EIGHT All Hallows’ School students eagerly filed into a learning space before the first school bell to unbox and set-up donated smartphones, tablets and laptops for Queenslanders with disability on March 15.
One of the students preparing devices that day, social justice captain Ava Allen, said almost everyone she knew owned a smartphone.
“Phones are something we all have so it’s something I think we don’t realise how important they are for us to function in society,” she said.
Being able to prepare devices for people who did not have access to them was not just a practical way to help others but a rewarding experience too, she said.
Each device set-up by the students was part of an ongoing outreach project with Queenslanders with Disability Network, an organisation of about 2000 members led by people with disability.
QDN policy and strategic engagement director and All Hallows’ past pupil Michelle Moss said she was thrilled to be back on campus with the students that day.
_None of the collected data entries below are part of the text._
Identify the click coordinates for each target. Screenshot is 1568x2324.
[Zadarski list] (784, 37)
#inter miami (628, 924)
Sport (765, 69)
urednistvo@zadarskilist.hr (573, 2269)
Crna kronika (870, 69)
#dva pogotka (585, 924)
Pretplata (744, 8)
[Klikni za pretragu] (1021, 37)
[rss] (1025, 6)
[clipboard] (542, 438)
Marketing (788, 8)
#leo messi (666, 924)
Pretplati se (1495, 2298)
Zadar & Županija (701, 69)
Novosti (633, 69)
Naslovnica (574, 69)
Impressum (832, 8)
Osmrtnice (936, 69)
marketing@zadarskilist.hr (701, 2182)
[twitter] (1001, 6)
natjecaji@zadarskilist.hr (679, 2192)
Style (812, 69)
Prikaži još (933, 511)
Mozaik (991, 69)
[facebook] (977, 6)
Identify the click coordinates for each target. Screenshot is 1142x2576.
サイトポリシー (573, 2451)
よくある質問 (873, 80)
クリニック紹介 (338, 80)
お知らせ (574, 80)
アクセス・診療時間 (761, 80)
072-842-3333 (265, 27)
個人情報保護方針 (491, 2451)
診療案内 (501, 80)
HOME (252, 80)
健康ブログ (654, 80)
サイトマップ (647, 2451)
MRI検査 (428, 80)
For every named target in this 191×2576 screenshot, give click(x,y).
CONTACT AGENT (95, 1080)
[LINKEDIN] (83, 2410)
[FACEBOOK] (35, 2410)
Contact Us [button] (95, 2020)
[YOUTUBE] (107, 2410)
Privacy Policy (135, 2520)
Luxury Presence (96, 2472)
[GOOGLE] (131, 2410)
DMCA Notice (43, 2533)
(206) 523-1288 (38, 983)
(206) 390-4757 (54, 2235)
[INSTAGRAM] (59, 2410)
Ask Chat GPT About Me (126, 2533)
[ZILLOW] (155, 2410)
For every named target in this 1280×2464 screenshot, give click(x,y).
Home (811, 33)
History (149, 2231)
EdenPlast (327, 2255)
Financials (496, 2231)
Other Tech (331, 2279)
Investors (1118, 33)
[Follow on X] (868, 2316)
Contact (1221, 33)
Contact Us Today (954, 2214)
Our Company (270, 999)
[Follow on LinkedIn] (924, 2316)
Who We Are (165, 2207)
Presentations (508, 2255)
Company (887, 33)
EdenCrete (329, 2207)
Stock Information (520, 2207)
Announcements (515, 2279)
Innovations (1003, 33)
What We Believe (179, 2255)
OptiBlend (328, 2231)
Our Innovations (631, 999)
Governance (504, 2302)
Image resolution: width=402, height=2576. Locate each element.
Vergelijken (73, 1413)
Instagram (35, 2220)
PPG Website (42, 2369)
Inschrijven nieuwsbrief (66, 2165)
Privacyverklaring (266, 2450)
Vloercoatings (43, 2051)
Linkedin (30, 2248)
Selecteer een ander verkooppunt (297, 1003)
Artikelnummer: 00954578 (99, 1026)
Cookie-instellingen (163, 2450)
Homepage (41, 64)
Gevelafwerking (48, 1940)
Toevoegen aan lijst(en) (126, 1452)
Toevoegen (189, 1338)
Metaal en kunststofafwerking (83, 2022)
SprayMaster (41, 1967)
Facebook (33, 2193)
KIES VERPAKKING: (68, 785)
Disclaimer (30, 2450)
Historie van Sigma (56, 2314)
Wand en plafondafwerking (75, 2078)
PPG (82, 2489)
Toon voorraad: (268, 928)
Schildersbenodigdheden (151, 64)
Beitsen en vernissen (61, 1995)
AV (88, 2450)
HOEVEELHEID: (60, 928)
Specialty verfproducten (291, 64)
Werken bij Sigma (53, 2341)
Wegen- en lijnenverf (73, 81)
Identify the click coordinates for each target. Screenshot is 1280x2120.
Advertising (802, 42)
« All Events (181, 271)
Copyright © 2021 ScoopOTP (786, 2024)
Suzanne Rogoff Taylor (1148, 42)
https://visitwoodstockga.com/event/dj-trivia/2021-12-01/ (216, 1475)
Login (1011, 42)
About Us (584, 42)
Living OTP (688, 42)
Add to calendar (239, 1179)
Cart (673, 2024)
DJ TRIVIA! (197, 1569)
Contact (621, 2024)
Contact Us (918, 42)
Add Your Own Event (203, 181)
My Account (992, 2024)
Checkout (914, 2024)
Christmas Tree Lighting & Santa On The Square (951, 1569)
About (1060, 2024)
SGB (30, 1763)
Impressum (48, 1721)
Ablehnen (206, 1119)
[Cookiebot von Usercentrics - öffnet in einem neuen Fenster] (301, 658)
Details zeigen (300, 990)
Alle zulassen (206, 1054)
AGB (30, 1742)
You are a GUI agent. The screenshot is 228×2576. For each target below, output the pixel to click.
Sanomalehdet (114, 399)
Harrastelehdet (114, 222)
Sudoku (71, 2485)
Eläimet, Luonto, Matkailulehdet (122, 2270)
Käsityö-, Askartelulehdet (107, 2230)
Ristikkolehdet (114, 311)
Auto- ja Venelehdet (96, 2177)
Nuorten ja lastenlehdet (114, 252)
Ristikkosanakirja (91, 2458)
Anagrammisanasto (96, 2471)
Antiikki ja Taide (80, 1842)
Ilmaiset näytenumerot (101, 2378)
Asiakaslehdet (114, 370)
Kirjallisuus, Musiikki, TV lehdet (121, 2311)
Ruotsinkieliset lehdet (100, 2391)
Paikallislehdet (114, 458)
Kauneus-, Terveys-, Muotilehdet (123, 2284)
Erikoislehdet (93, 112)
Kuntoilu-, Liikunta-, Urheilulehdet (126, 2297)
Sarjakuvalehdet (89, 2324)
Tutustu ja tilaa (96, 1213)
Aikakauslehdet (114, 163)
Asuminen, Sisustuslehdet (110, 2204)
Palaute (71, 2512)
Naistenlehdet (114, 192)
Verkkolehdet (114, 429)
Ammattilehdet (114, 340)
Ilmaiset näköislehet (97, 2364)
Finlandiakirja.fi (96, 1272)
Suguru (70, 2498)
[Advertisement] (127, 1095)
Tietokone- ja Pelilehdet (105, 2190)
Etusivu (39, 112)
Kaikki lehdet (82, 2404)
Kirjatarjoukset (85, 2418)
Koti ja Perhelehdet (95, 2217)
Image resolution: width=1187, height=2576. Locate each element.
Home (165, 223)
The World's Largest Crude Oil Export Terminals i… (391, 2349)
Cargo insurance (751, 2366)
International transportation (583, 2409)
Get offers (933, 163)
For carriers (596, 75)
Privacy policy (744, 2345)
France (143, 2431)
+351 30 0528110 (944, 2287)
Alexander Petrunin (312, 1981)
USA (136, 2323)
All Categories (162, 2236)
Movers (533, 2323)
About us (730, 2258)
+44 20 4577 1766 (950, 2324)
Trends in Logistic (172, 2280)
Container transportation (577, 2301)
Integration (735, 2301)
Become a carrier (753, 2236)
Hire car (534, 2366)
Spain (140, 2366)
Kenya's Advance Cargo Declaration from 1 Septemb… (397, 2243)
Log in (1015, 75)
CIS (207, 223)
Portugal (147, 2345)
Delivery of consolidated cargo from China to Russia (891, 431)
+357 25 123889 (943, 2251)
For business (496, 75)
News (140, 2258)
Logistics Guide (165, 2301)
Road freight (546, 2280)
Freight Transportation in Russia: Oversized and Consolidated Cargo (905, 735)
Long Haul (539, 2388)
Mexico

“It was really those Mercy values I learned here at All Hallows’ that led me to working in disability for the last 30 years,” she said.
Ms Moss said QDN had wanted to run a digital inclusion project for some time and ended up connecting with GIVIT, an online charity connecting people in need with people who could donate household items.
As donated devices arrived, QDN looked for human resources to help package and prepare the devices for use – which was where her old school stepped in and offered the help of their Mercy Action Group, an outreach group who serve those in need in the wider community.
All Hallows’ School dean of mission Claire Easton said the group of eight students helping that day were only one of many groups in the school’s Mercy Action Group.
She said the digital inclusion project was one of the great ways the Mercy Action Group brought the school’s values into the community.
Ms Moss said the pandemic and the recent floods had shown how important it was to get everyone online, including people with disabilities.
“There are lots of people with disability who don’t have these wonderful devices,” she said.
She said people with disabilities needed to be able to get the facts on news or health alerts, access online essential goods and services like food and medicine and stay connected with family and friends.